# [DOCUMENT EXTRACT]

━━━━━━━━━━

I think it's totally fine to have a minor her age get involved, at least in stating her wishes.

I normally agree with you on every topic, bumbershoot...so I know we must have similar values. However, legally, a child has no choice in the matter until they are 18. If there is an order for visitation and the custodial parent does not facilitate that vistitation, that parent risks contempt of court and even jail. Court orders are not suggestions, they are orders.

Kids don't get to choose whether or not they go to school or the doctor, and sometimes even church or vacation. Many kids would rather spend time at the mall or the beach than with their grandma or extended family...but a parent's relationship is a bond that should be protected NO MATTER WHAT. Legally, nothing supercedes that right (unless the parent is proven unfit).

I was also a child of divorce, so I understand where you are coming from. But I also cannot imagine having my ex (if he were the CP) tell me that our son has something better to do than see me. Sometimes kids feel disloyal to the CP if they want to spend time with or even like the NCP, so they say they don't want to go. The parent must find a way to make them go because that is one of the thousands of jobs a parent must do.

I respect your opinion, Bumbershoot...I just disagree with you on this point.

I still wish the OP luck.
 
I think she is getting to be old enough to decide wether she wants to go or not. She has a lot more starting to go in her life now than me and her father. School and her friends are starting to rank up there and as long as her father doesn't get mad at her for not going and tries to understand that she is just acting her age and growing up, it will work out well. I will not force her to go, actually, I will not say anything at all. She can tell her father herself, it will be up to her.

My oldest DD knows that she can decide to come for the weekend. We will miss her but it's her decision. I know she is starting to want to hang out more with her friends and go to school dances on Friday nights and hates to miss birthday parties cuz she is supposed to be at her dad's house.

My Ex cancels on his DD all the time, so I wouldn't be surprised if she started doing the same. They were supposed to take a week and go to Virginia for vacation this summer. day before, ex said they didn't ahve the money. So he didn't take DD, instead he went to Atlantic City with his girlfriend. Isn't that nice. I tried to talk to him, maybe take them someplace closer since they were going to six flags down there but he chose not to.

━━━━━━━━━━

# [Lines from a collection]
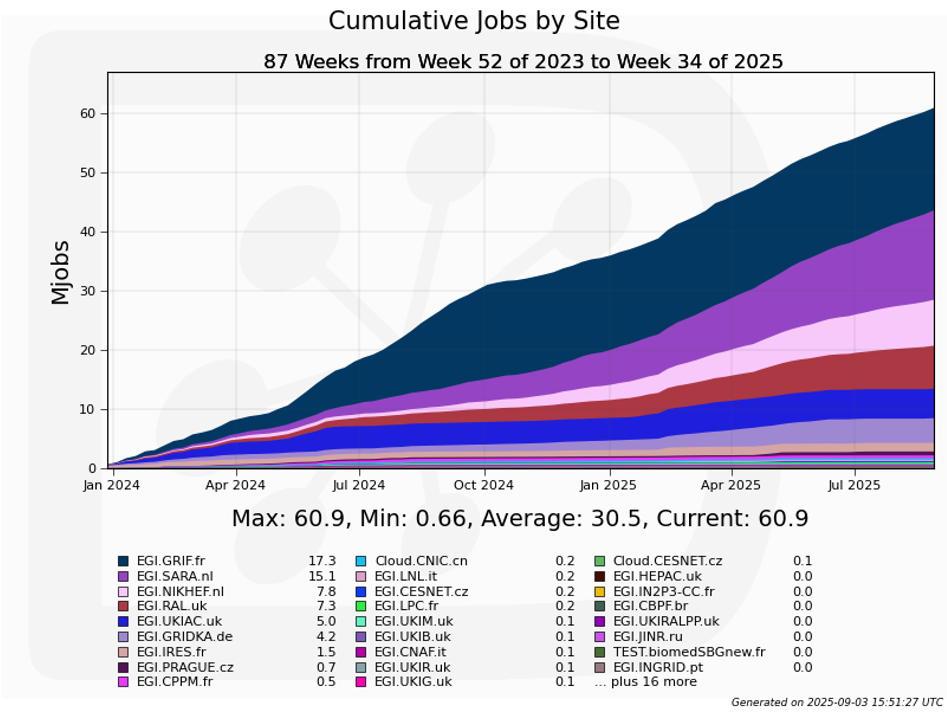
Task: Click the Cumulative Jobs by Site title
Action: 474,21
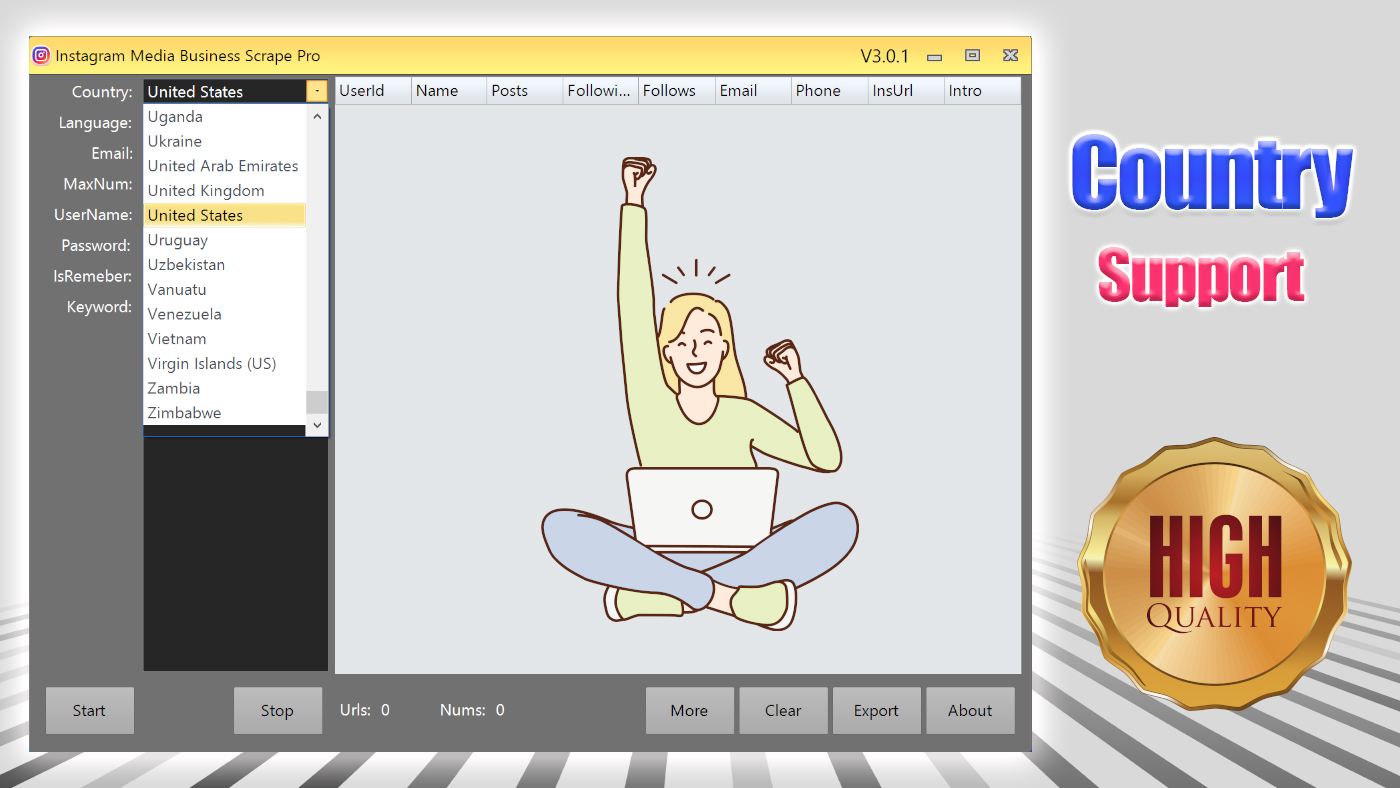Select United Kingdom from country list
The width and height of the screenshot is (1400, 788).
(206, 191)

━━━━━━━━━━

# [EXERCISE GOAL]
Write what comes next in the discussion about a daughter's visits with her father, picking up after its final sentence. These lines have no connection to the discussion above them.

# [SOLVED EXERCISE]
His mother took her isntead to hang out after she found out. I love that woman !
 
Wow, sounds like what I will be dealing with in 5 1/2 years. My ex often goes 10+ weeks without seeing his kids, and then, last year, wanted to end the 10 weeks by taking them Christmas morning. I told him no, that I was not going to be doing all the work raising these kids and he would get the benifit of seeing them christmas morning. I allowed him to take them that afternoon, but it still didn't get him to start taking them again. The only wake up call for him was when his parents missed the kids so much, that in January they came to my house to pick them up. On the way back to their house, they rolled their vehicle over and everyone had to go to the hospital. Luckily, nobody was hurt, but isn't it sad when it takes a life threatening event to wake them up? He was good for 7 months, and now it is starting again. Now I have even stopped letting him talk to the kids during the week, because he will get them all excited to go with him for the weekend, then call me that afternoon and say he can't get them.
And, on top of all his other BS, he expects me to meet him halfway on Sundays. I only do it because it is hard raising 2 little kids, and those weekends are the only time I can really clean, not that I try really hard any other time;)
And from my life time of being forced to spend every other weekend with a father I didn't like and who payed no attention to me , I was grateful when my mom finally let me decide not to go any more. Now I'm 26 and still rarely talk to him.